Tuesday, November 28, 2017

A Thanksgiving Contemplation


So THANKFUL for my beautiful Mom (center) and Aunts.
Driving home from work Wednesday night before Thanksgiving, my eyes caught the McDonald’s restaurant signboard. They were advertising a “Big Breakfast Thanksgiving morning.” A question quickly came to mind. “Who would go to McDonald’s for this big breakfast Thanksgiving morning?” I answered myself almost immediately, with an envious reflection, “Probably anyone who doesn’t have a ton of cleaning, cooking and baking to do.”

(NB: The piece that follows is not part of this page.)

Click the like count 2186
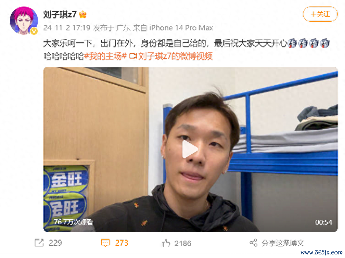The width and height of the screenshot is (345, 258). point(183,244)
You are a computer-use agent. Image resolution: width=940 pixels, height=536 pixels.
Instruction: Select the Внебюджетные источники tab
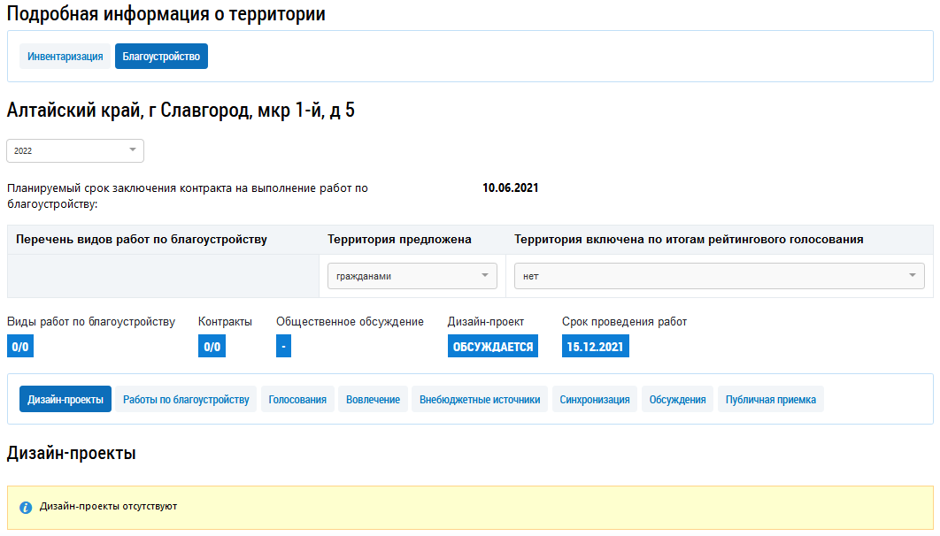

I had worked late, I was tired, and a bit cranky. But then, my thoughts were on to something else. I think I reviewed all the ingredients I purchased earlier, making sure before I drove all the way home, I hadn’t forgotten anything.

To me, Thanksgiving has always been about thanking God for His blessings in my life the past year. However, this morning, I remembered McDonald’s sign and I got to thinking about the people who just might have attended the “Big Breakfast” feast. Were they people who were much more prepared for this “holiday” than I was? Could this have been their Thanksgiving tradition, to have breakfast out before beginning the day’s activities? Or, were they people without family and the “McDonald’s Gang” was their family? Maybe this was the only Thanksgiving celebration they would have that day.  Maybe it’s all they could afford.


My heart grew sad as I thought about the many who may be suffering this holiday season. I wondered what happens when there aren’t any blessings to speak of or when pain, emotional or physical, overshadows the joy.  Some could be alone and destitute.  Some may have lost loved ones since last Thanksgiving and some may have lost jobs or had their income severely cut.  Others could have just received a grave diagnosis and not being here to celebrate next year is all they can think about.  There are a million reasons for someone to be sad on Thanksgiving, yet Thanksgiving exists.  It comes every year on the fourth Thursday of November, like it or not.  It’s possible, just the day’s name evokes sadness for some, instead of joy.  So, how do we celebrate a holiday focusing on giving thanks when we don’t feel very thankful?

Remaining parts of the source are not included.